Saturday, May 9, 2020

White is Right about Something (mixed with Typical Evangelical Anti-Mormon Boundary Maintenance)


This is rare, but I agree with James White on something. Commenting on the sorry state of much of anti-Mormonism, White wrote:

. . .many who would provide the strongest denunciations of LDS theology and practice are the very ones who have done the least work in seriously studying LDS writings and interacting with LDS viewpoints. Consequently, a large body of literature exists that is based not so much upon fair, even-handed study of primary source documentation as upon a large dose of emotion and bias. Such literature normally emphasizes the sensational, seeking to arouse the emotions of the reader against the LDS faith. (James R. White, Is the Mormon My Brother? Discerning the Differences between Mormonism and Christianity [2d ed.; Birmingham, Ala.: Solid Ground Christian Books, 2008], 17)

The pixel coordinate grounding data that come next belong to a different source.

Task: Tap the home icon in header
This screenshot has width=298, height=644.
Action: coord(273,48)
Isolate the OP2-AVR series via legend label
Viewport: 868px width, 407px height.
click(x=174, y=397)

With that being said, White then wrote the following:

Modern LDS apologists and scholars like to focus on such literature, often treating it as the “norm” for all Christians, and have little difficulty demonstrating inconsistencies and half-truths, thereby dismissing all efforts at refuting LDS claims and evangelizing LDS people. (Ibid., 17)

The endnote for the following reads:

Examples about. See Daniel C. Peterson and Stephen D. Ricks, Offenders for a Word: How Anti-Mormons Play Word Games to Attack the Latter-day Saints (Salt Lake City: Aspen Books, 1992), and a recent video production, In Defense of Truth: A Candid Response to Anti-Mormon Criticism (Keystone Foundation, 1997). (Ibid., 229 n. 4)

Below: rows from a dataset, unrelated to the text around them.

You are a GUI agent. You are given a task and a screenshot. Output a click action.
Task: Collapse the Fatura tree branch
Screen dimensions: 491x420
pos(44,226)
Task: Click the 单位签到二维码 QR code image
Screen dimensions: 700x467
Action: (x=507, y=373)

This is disingenuous on many levels. Firstly, the fact that White admits that such a style of anti-Mormonism is very common would lead many to (correctly) argue that such is the norm. Scholarly, informed criticisms of the LDS Church are a rarity, especially among Protestants. Furthermore, Peterson and Ricks in their book do not just interact with that flavour of anti-Mormon polemic but authors whose work White would argue is among the “best,” such of those of Martin, McKeever, Hoekema, et al. White has read Offenders for a Word (see Wade Englund’s response to White’s attempt to critique the book), so he knows that this is not accurate. Don’t take my word for it. An online version of the book can be found here.

Furthermore, notwithstanding presenting the book as an updated version of the first edition of 1997, it appears White, with the exception of the introduction, has not updated the book at all. Indeed, had he bothered to keep up with LDS scholarship post-1997, he would have seen that LDS scholars and apologists have been interacting with (and soundly refuting) the best Evangelical Protestantism has to offer. The 3-volume Exploring Mormon Thought series by Blake Ostler comes to mind, as do the following articles responding to Craig and Copan:



A well-known example of interacting with the best the other side (albeit, largely agnostics/atheists) has to offer pre-dating White's first edition (1997) is FARMS 6/1, an entire issue responding to a book White is a huge fan of, New Approaches to the Book of Mormon: Explorations in Critical Methodology, ed. Brent Lee Metcalfe (Salt Lake City: Signature Books, 1993). One can find the issue here. The book and the essays contained therein were not dismissed as anti-Mormon nonsense and the like; instead, they received sound, scholarly refutations by competent LDS apologists and scholars such as John W. Welch, Royal Skousen, and John Gee.


With such comments, it is clear that White’s book, notwithstanding the attempt to present it as a fair, scholarly volume, is just another example of “boundary maintenance”—his book is packaged for Evangelicals who know nothing about “Mormonism,” not informed Latter-day Saints.